[Selected passage]
-- -- --

Speaker teaches teens about perils of addiction

Dr. DeNoble talks with Ceres High students Tiffany Maksoud, left, Melissa Webster, center, and Angie Prak. 
Dr. DeNoble talks with Ceres High students Tiffany Maksoud, left, Melissa Webster, center, and Angie Prak. (KATIE MUSSMAN / TEENS IN THE NEWSROOM)

A secret laboratory, a brain-altering drug that is sold legally in the United States, and a phone call from the president.

Sound like the makings of a science-fiction movie? This was reality for Dr. Victor DeNoble.

At a presentation last Thursday, titled "Inside the Dark Side," DeNoble told his story as a former scientist for a major tobacco company. The audience included a group of teens and adults at Memorial Medical Center/Sutter Health Education and Conference Center in Modesto.

DeNoble explained that he worked in a secret lab to produce a cigarette that would tremendously reduce the risks of smoking. He also studied nicotine addiction until his lab was shut down and he was fired because of the potential liability and lost profits that could result from his research.

-- -- --

[What to do]
Reproduce the passage of the article on the addiction talk starting at "Speaker teaches teens" and ending at "Dr. Victor DeNoble.". The data that follows comes from a separate source unrelated to the addiction article.

[Supplied material]

-- -- --

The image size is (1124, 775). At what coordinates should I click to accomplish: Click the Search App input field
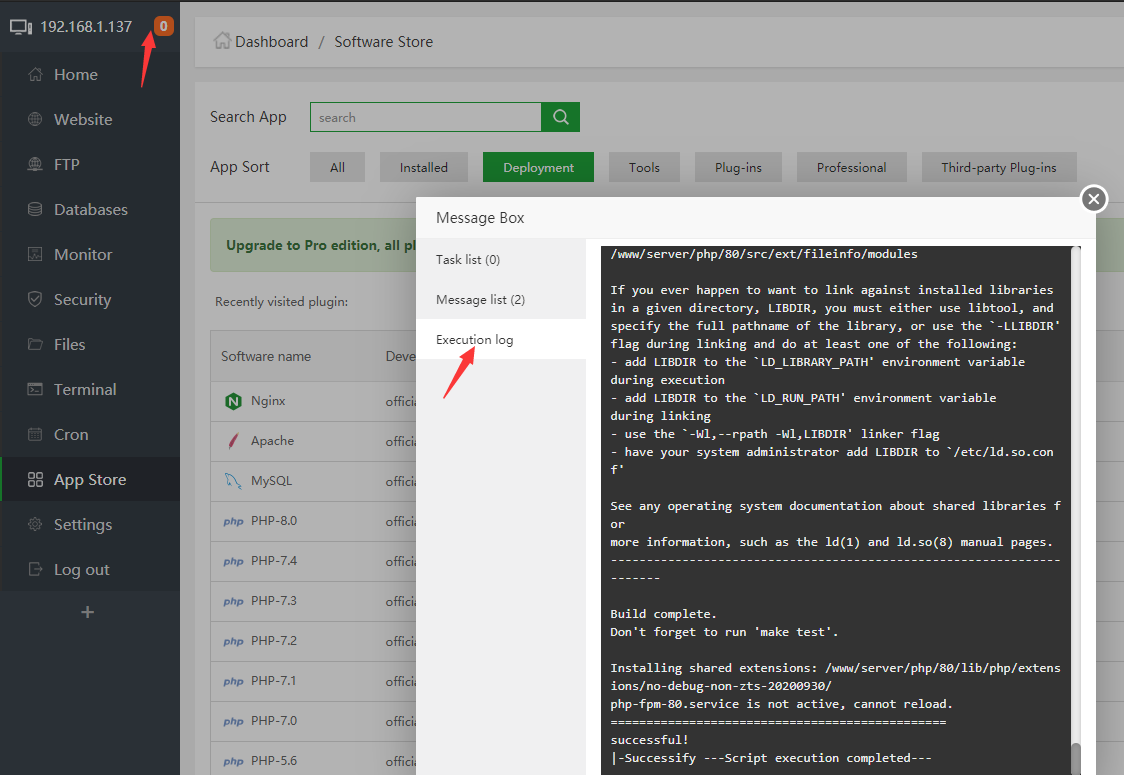(x=425, y=117)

-- -- --

[Response for this exercise]
Speaker teaches teens about perils of addiction

Dr. DeNoble talks with Ceres High students Tiffany Maksoud, left, Melissa Webster, center, and Angie Prak. 
Dr. DeNoble talks with Ceres High students Tiffany Maksoud, left, Melissa Webster, center, and Angie Prak. (KATIE MUSSMAN / TEENS IN THE NEWSROOM)

A secret laboratory, a brain-altering drug that is sold legally in the United States, and a phone call from the president.

Sound like the makings of a science-fiction movie? This was reality for Dr. Victor DeNoble.